Although you might think this is encouraging (it's great that two thirds of men think they are average in size, though of course this is statistically impossible!), the bad news is that only half of these men said they were happy with the size of their penis. Apparently, average size just doesn't cut it! Interestingly, the women didn't share this view - over 85 per cent of women said they were happy or satisfied with their partnerís penile size.

Of course, one of the things that men worry about is whether their partners prefer a long cock or a thick one. It seems clear from various research work that nine women in every ten prefer (or at least say they prefer) a thick penis over one that can poke her deepest vaginal recesses! What's also clear is that penis size is not a factor of great importance for a woman when she considers what makes a man attractive!

Small penis syndrome - the condition where men worry about the size of their organ and suffer needless anxiety because they imagine they are sexually inadequate - is, incredibly, a common condition among men who are in fact absolutely average in size! And, equally surprisingly, men who are genuinely small, those who have flaccid penile length of less than 7 cm (which is equal to 2.7 inches), appear to suffer from small penis syndrome much less!

There were many other fascinating pieces of information from this study. Bear in mind that this is not original research in the sense that the research team asked men these questions, as all they were doing was correlating other research published over a period of sixty years or so. But this does not detract from the interest in seeing how men perceive the penis!

For example, one of the studies revealed that just over sixty percent of men who complained they had a small penis said their anxiety about penis size had begun during childhood comparisons. Another thirty seven percent said that seeing porn in their teenage years was the root of their sense of sexual inadequacy. A yeast infection may have a similar effect.

One famous finding of the work by Kinsey in the 1940s suggested that gay men had on average larger organs than straight men. (This remains unproven.) However, it probably has something to do with the fact that the gay subculture has always regarded penis size rather than sexual stamina as a totem of masculinity and male sexuality.

These days, there is still some truth in this statement, although we would tend to regard sexual performance as being incredibly important to most men. This can be measured in terms of staying power, sexual stamina, or knowing how to last longer in bed.

And what of the famous idea that the penis shrinks as a man gets older? Well, Wylie and Eardley could not find any differences when they looked at studies of older men, although common sense suggests that decreasing levels of male hormone, less sexual activity, and an increase in body fat must have some impact on the apparent or real size of the penis.

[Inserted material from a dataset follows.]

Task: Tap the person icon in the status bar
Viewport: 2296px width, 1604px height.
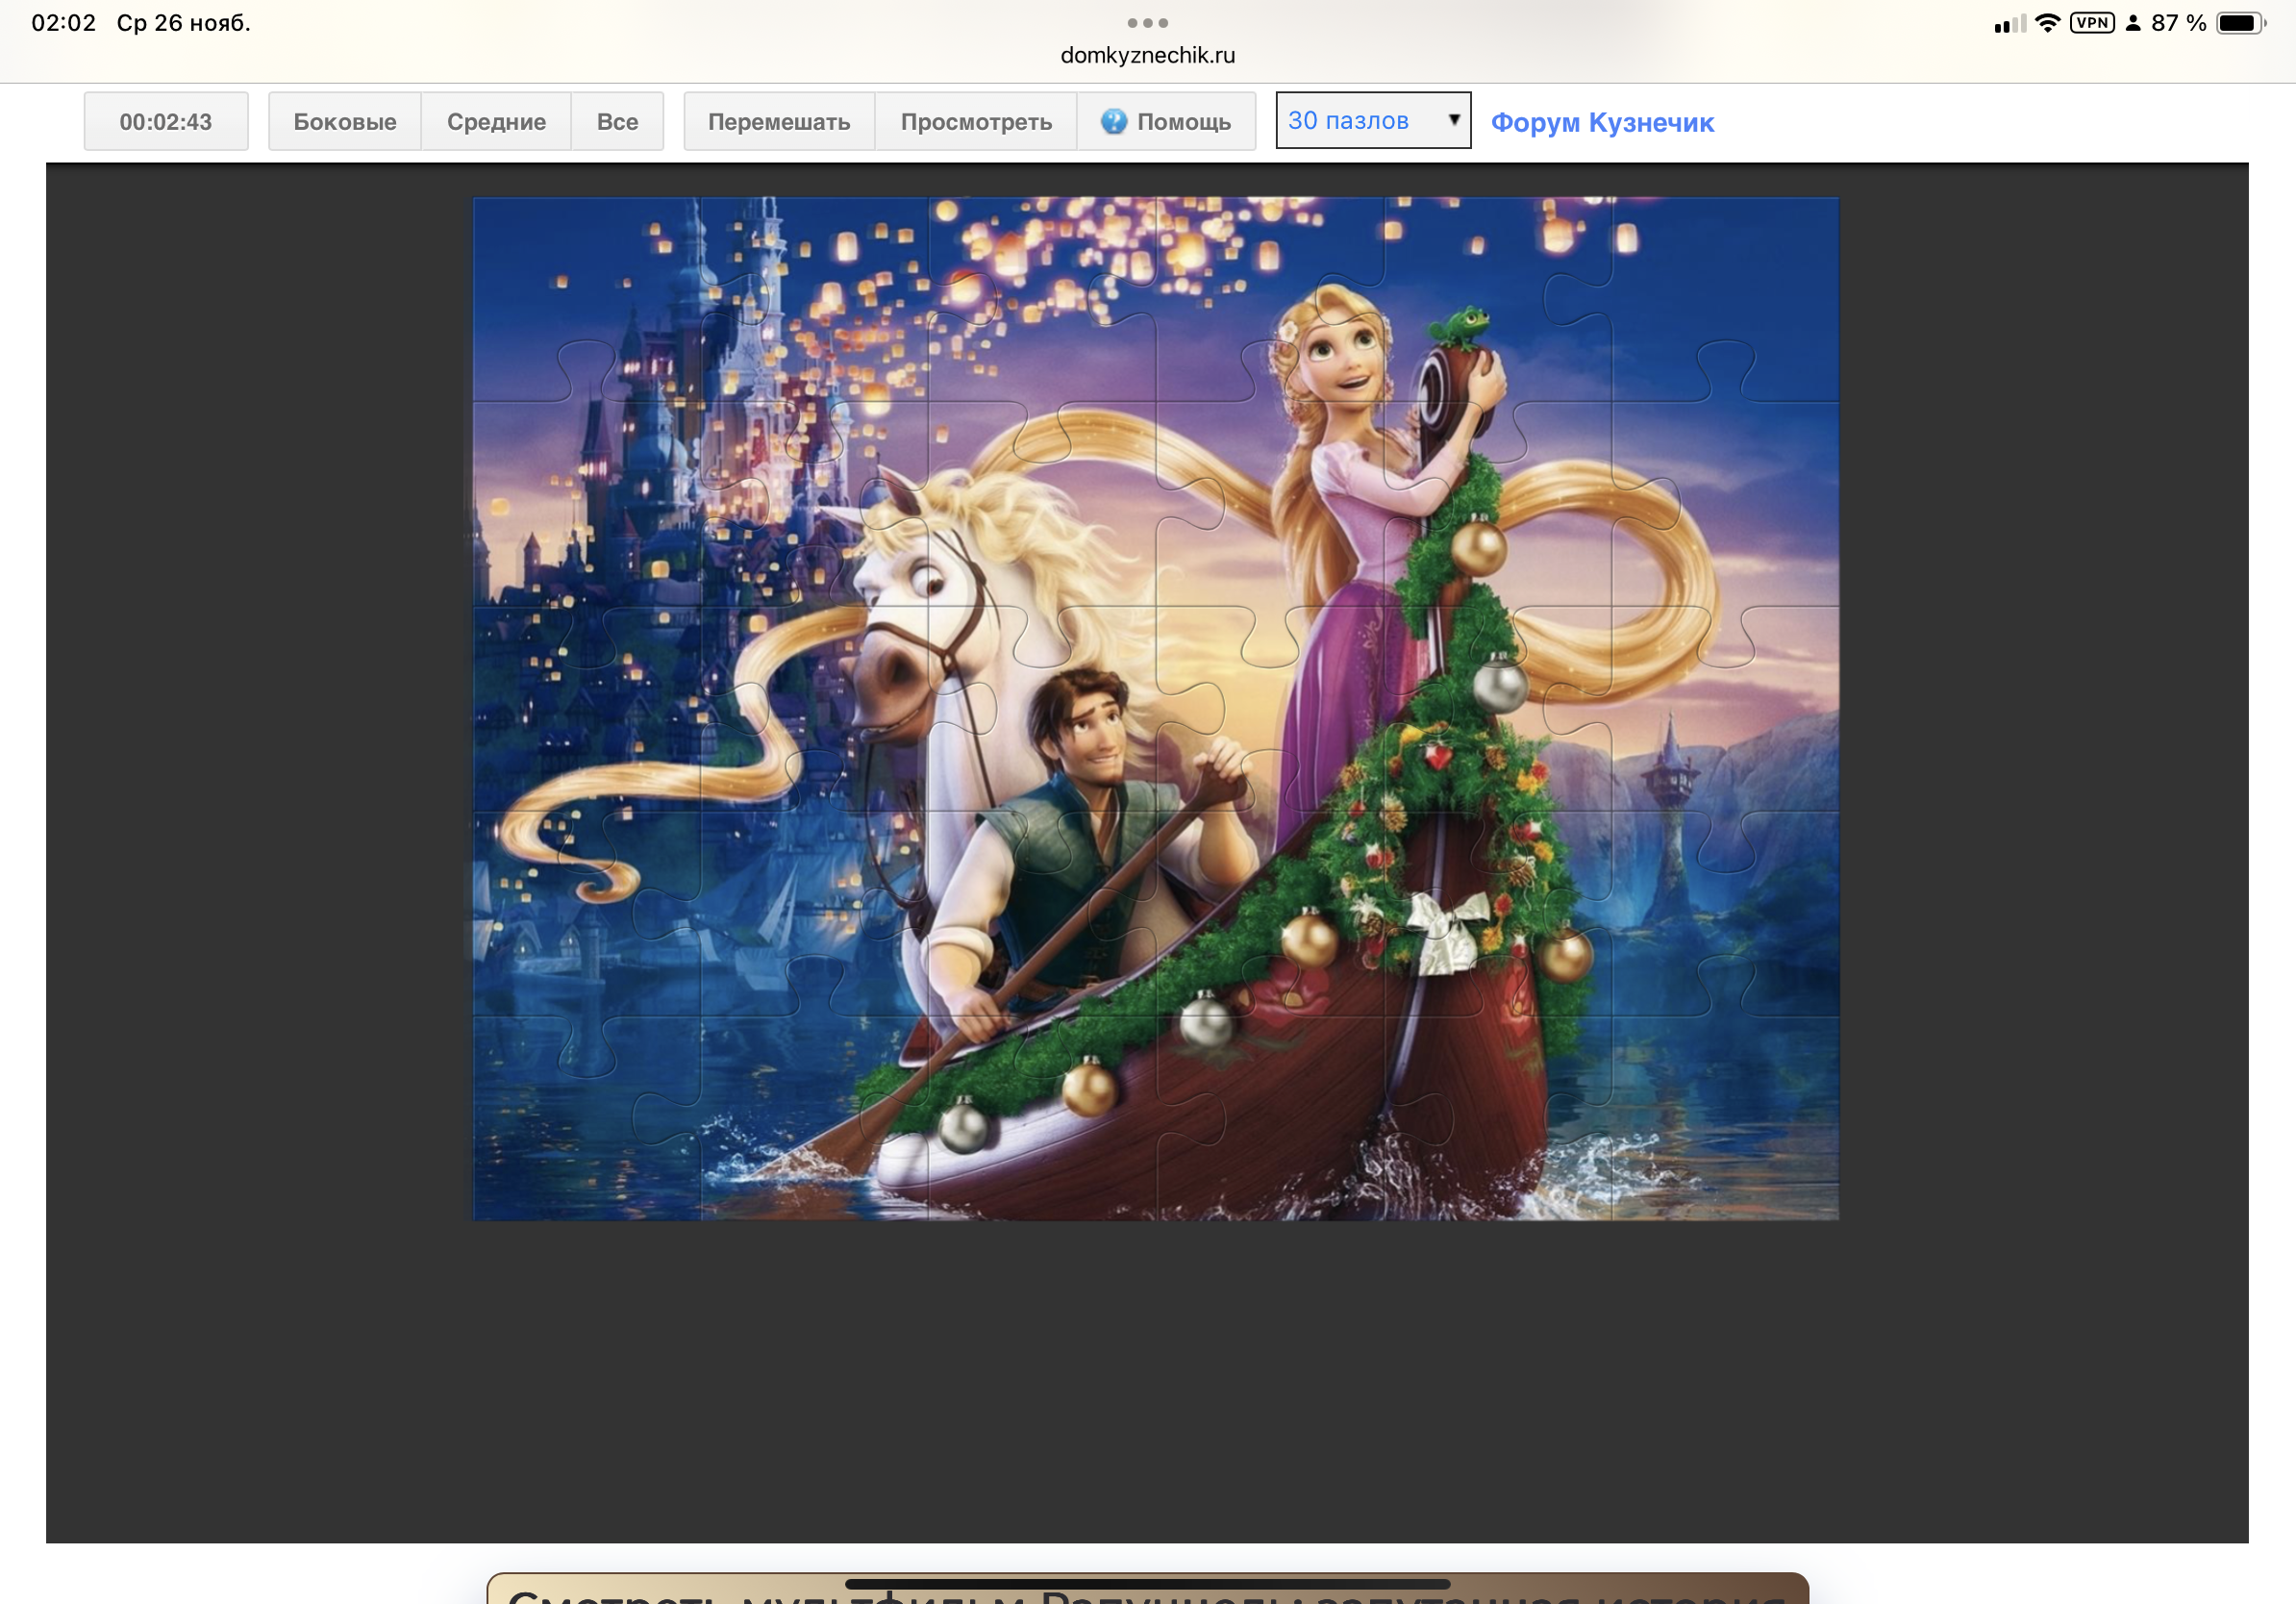Action: coord(2132,23)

This work didn't show whether different races have different sized penises, and this too remains unproven.

Penis enlargement is a big area for scammers, tricksters and hucksters, and this study appeared to back up the suspicion that many of us feel towards the idea of penis enlargement, at least in some cases: the effectiveness of vacuum devices, penile extenders and traction devices remains unproven in every case. However, it's possible that men may gain some reassurance from them.

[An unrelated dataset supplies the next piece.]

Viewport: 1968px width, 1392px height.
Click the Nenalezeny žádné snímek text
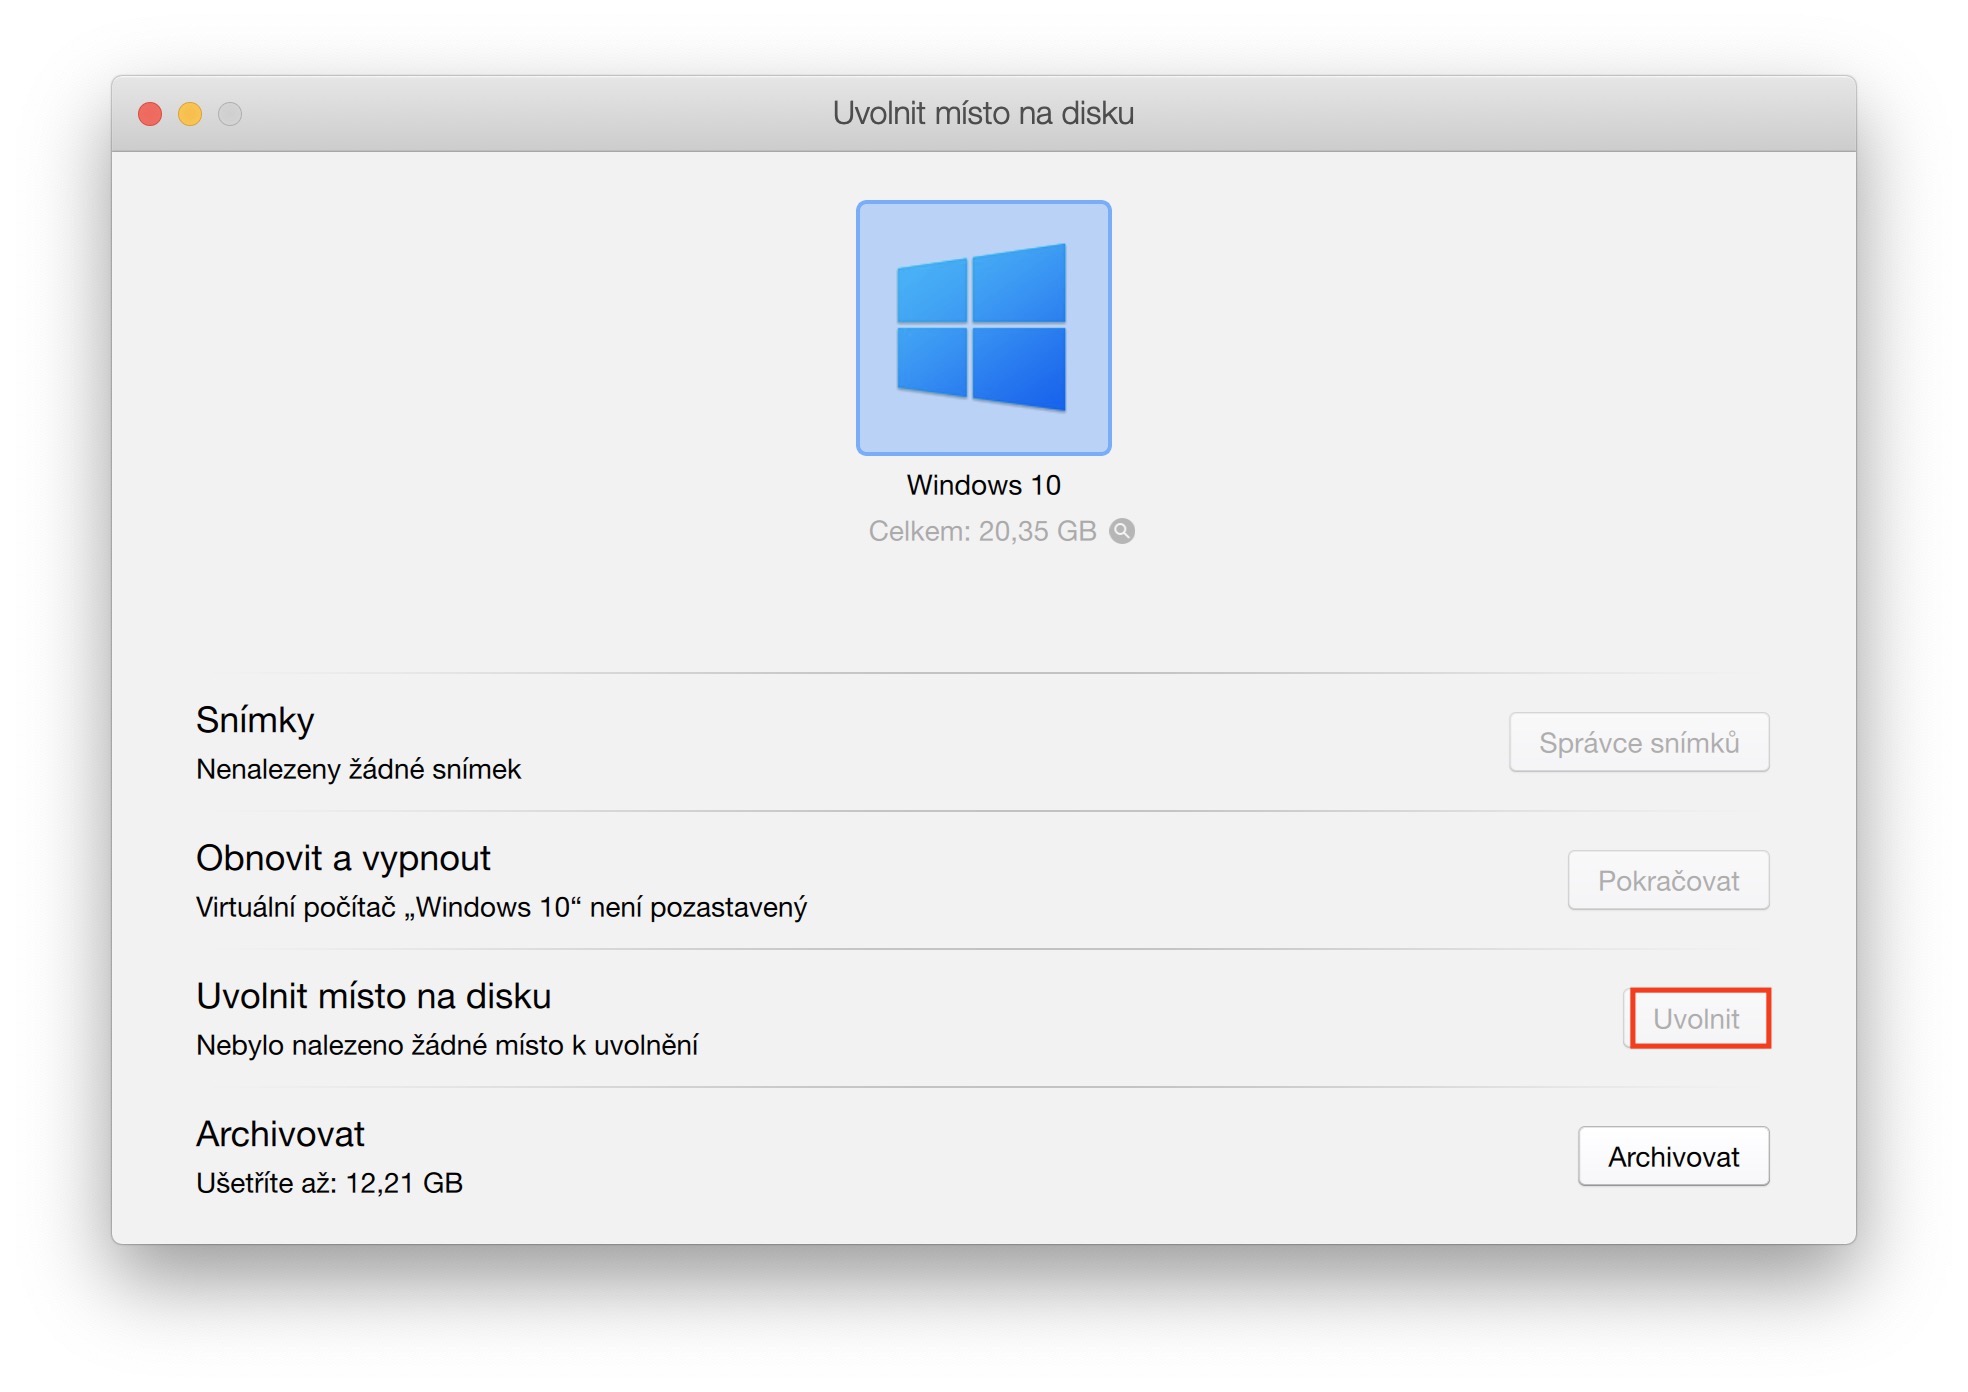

As for enlargement surgery, the results are poorly documented and significant side-effects all too common. complications can ensue.

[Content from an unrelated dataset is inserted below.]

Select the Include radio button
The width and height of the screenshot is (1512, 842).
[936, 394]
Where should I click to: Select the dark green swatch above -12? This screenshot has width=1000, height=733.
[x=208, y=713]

Dr Wylie observes that men often worry about the size of their penis, and these are real concerns which should not be dismissed as this can make the emotional state of the man in question even worse. The answer, in most cases, lies in providing accurate information about penis size, and correcting any wrong impressions which men may have picked up.

As Wylie observes, for the doctor who faces a man convinced that his penis is abnormally small or inadequately small, there are a number of treatment options. Education and self-awareness come first, followed by short-term therapy. However, penile extenders and surgery are neither effective nor satisfying in their effect to the man concerned.